Jakarta – SuaraNusantara
Komite Serikat Pekerja Indonesia (KSPI) mengaku kecewa dengan keputusan Gubernur DKI Jakarta Anies Baswedan yang menetapkan Upah Minimum Provinsi (UMP) 2018 sebesar Rp 3,648 juta.
Sebelumnya, Pemprov DKI Jakarta menetapkan besaran UMP tahun 2018 mendatang naik dari tahun ini yang sebesar Rp 3.355.000.
Gubernur Anies Baswedan mengatakan, kenaikan UMP DKI 2018 tersebut dihitung berdasarkan tingkat inflasi periode September 2016 hingga 2017 sebesar 3,2 persen serta pertumbuhan domestik bruto 4,99 persen. Penghitungan UMP juga dipastikan sudah mempertimbangkan aspirasi semua pihak, baik pengusaha, buruh dan pemerintah.
Namun kenaikan sangat minim yang bahkan tidak mencapai besaran 10 persen itu mengecewakan perasaan buruh. Rencananya, buruh akan melakukan gugatan PTUN dan demo besar-besaran pada 10 November 2017, bertepatan dengan peringatan Hari Pahlawan.
“Akan banyak sekali massanya. Kami sangat kecewa dengan keputusan ini,” ujar Deputi Presiden KSPI Muhamad Rusdi kepada wartawan, Kamis (2/11/2017).
Rencana KSPI melakukan gugatan dan menggelar demo ini terasa ironis, sebab baru beberapa hari lalu KSPI menyatakan Anies-Sandi lebih baik dibanding Gubernur DKI sebelumnya (Ahok).
Dalam aksi demonstrasi yang digelar ratusan buruh di depan Balaikota DKI Jakarta, Jalan Medan Merdeka, Jakarta Pusat, Selasa (31/10.2017) silam, KSPI menuntut agar UMP DKI dinaikkan menjadi Rp 3,9 juta.
Harapan buruh seakan bakal jadi kenyataan ketika Wakil Gubernur Sandiaga Uno bersedia datang menemui buruh yang sedang berdemo. Sandiaga bahkan langsung naik ke atas mobil komando untuk langsung menemui peserta aksi.
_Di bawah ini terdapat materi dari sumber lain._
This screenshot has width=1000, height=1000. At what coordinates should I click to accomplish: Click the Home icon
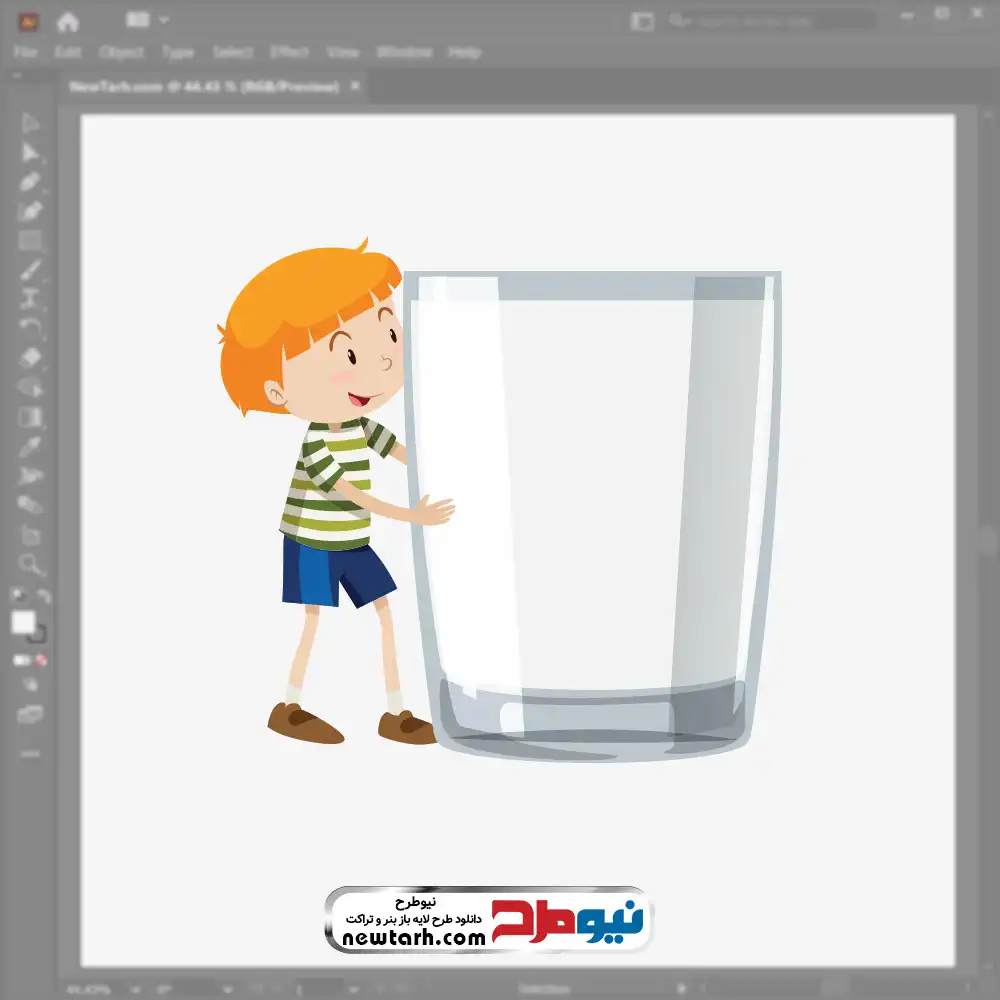tap(67, 21)
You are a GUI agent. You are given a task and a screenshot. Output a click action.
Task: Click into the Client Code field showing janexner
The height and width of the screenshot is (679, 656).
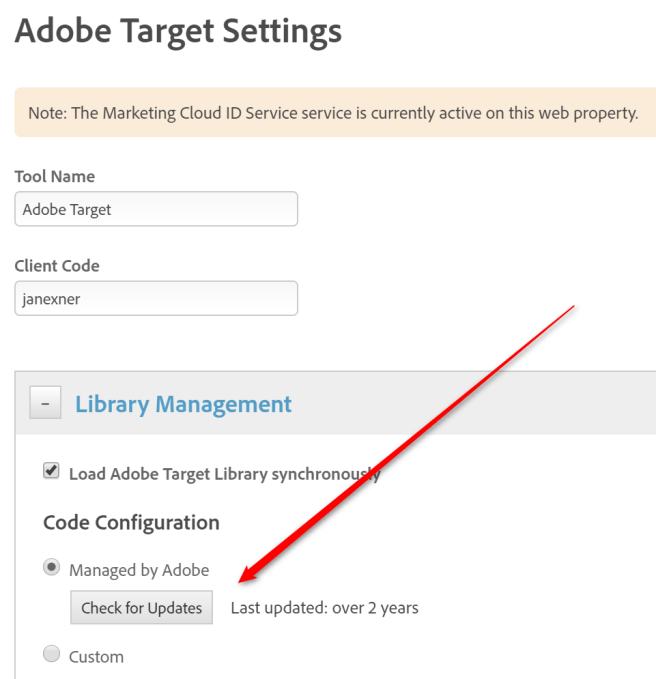pyautogui.click(x=156, y=298)
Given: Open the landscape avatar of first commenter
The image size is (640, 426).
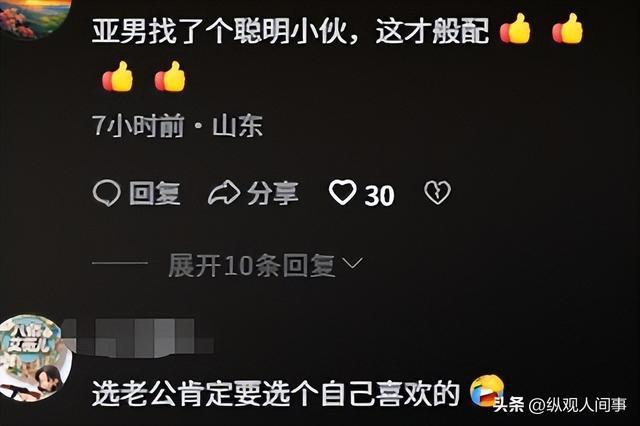Looking at the screenshot, I should pos(35,18).
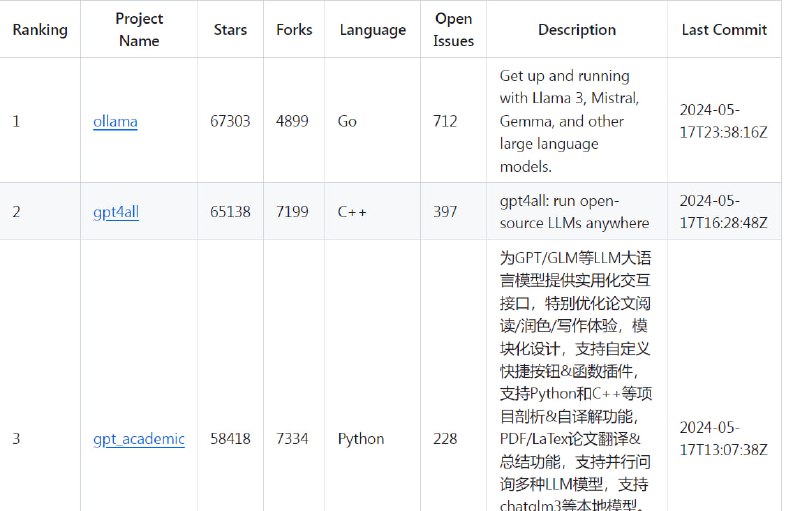
Task: Click gpt4all's fork count 7199
Action: coord(294,212)
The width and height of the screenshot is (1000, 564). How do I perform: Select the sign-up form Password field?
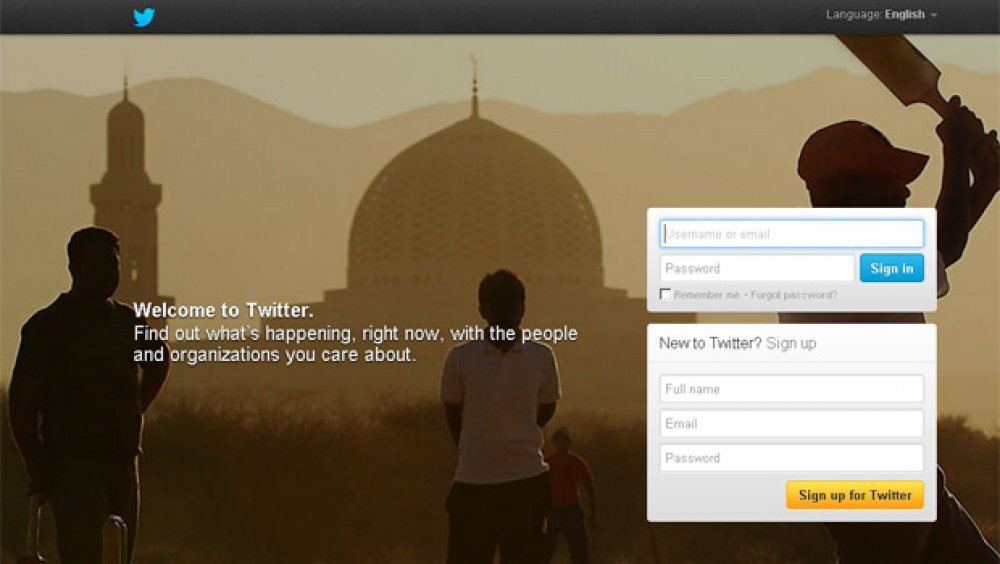pos(791,458)
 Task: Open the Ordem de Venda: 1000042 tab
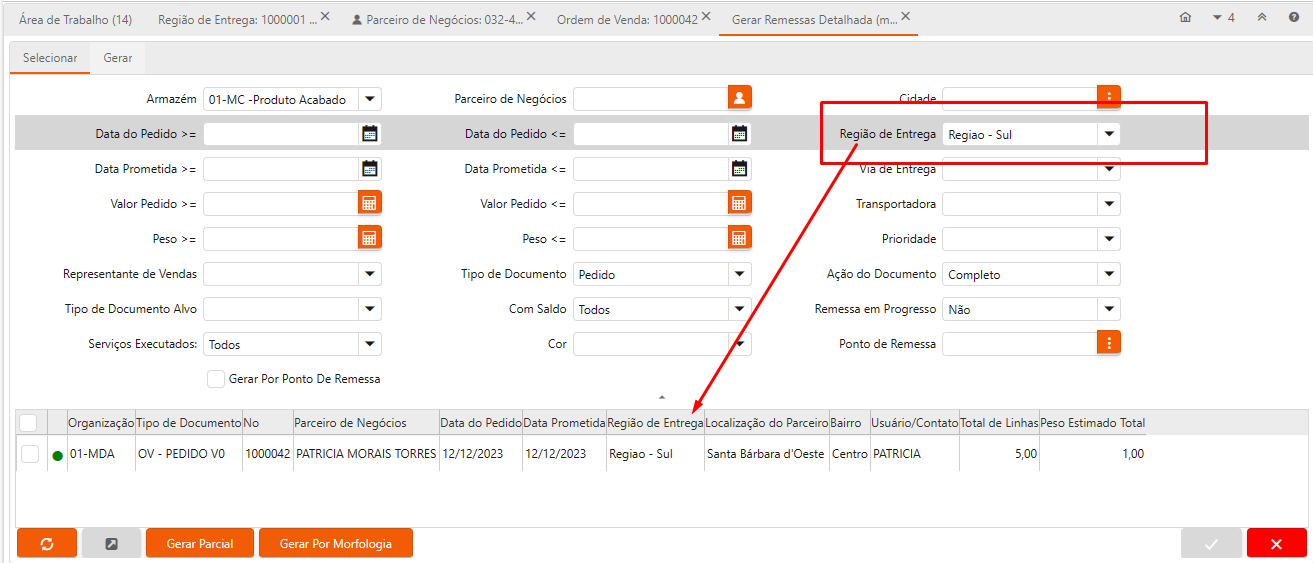click(x=625, y=19)
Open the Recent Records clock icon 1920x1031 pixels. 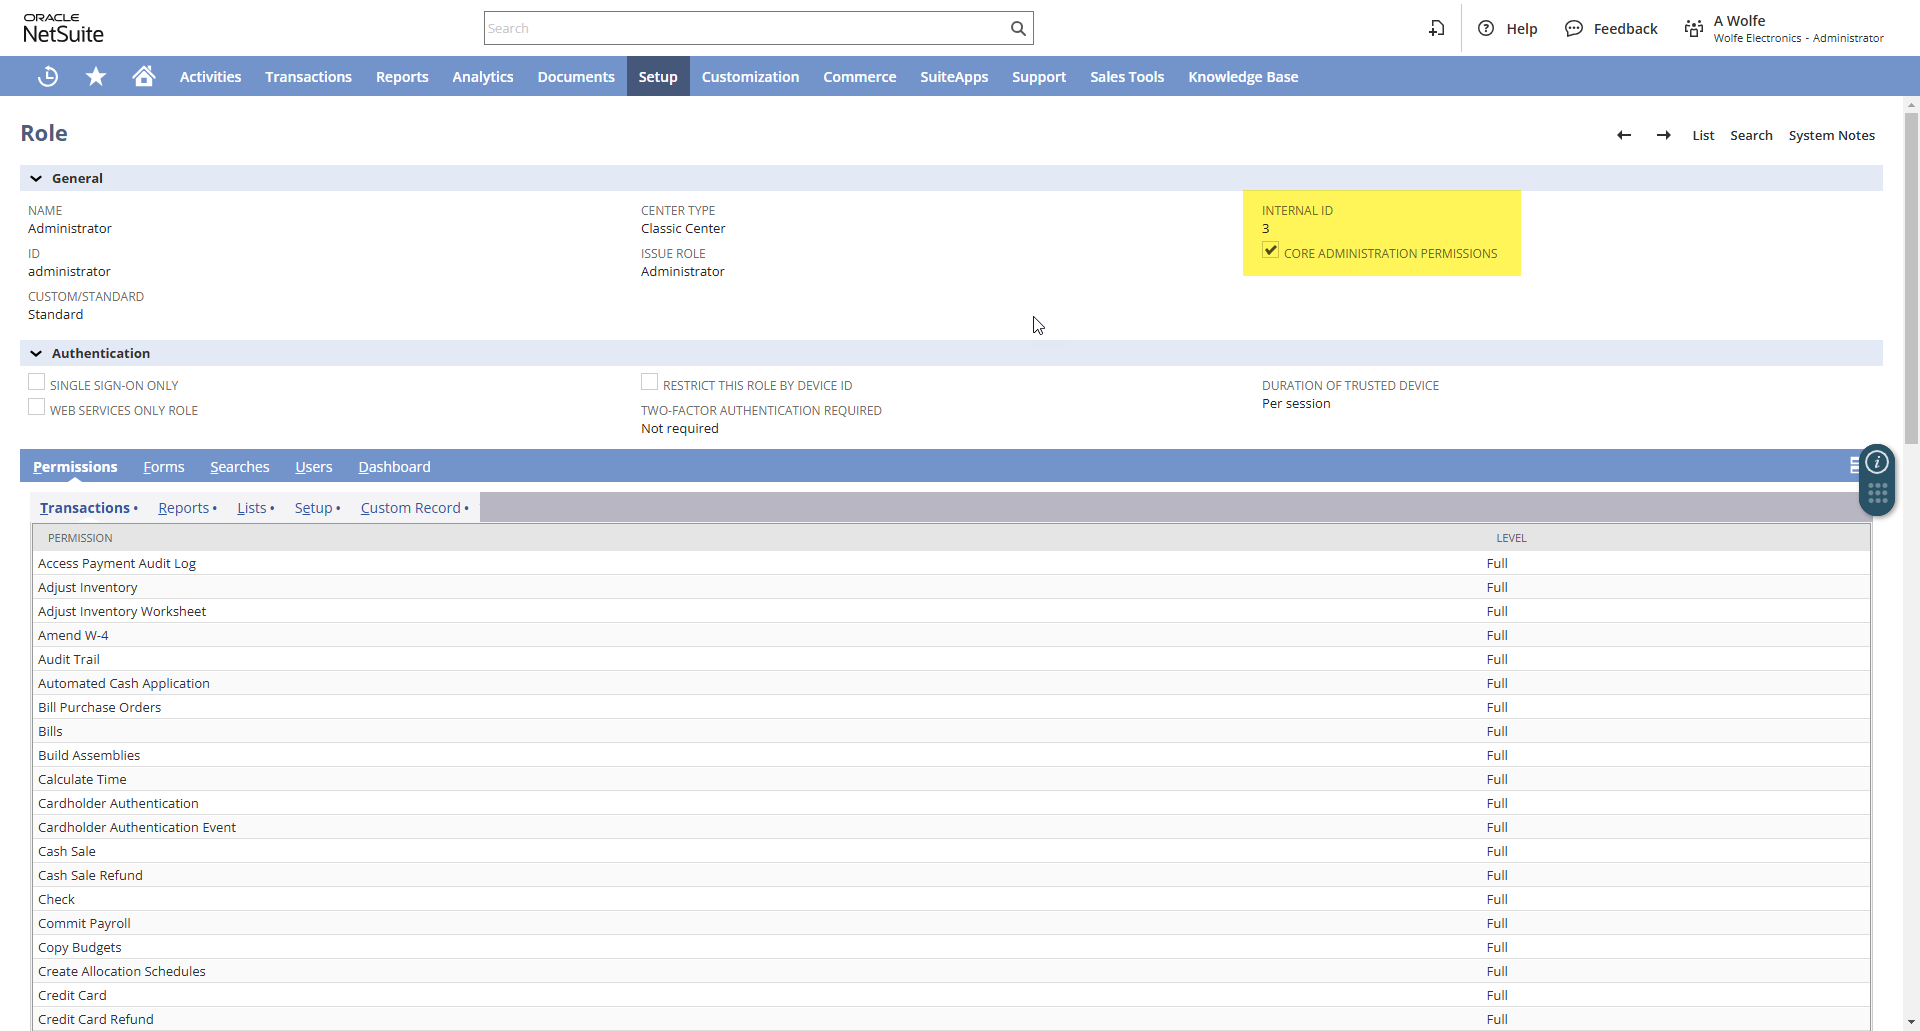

Presiden KSPI, Said Iqbal, bahkan mengatakan tindakan Sandiaga menunjukan kerendahan hati dan keinginan untuk terus membuka ruang dialog tanpa harus marah-marah dan merasa paling benar sendiri. Tindakan itu juga bukti Pemprov DKI mau mendengar aspirasi rakyat Jakarta.
“Buruh menaruh rasa hormat kepada Gubernur dan Wakil Gubernur Anies Baswedan dan Sandiaga Uno yang berbeda dengan Gubernur sebelumnya (Basuki Tjahaja Purnama, red) dalam menyikapi aksi buruh,” ujar Said Iqbal.
Namun hari ini, kenyataan ternyata berkata lain. Buruh harus berbesar hati menyadari nasib mereka tetap saja tidak membaik, siapa pun gubernurnya.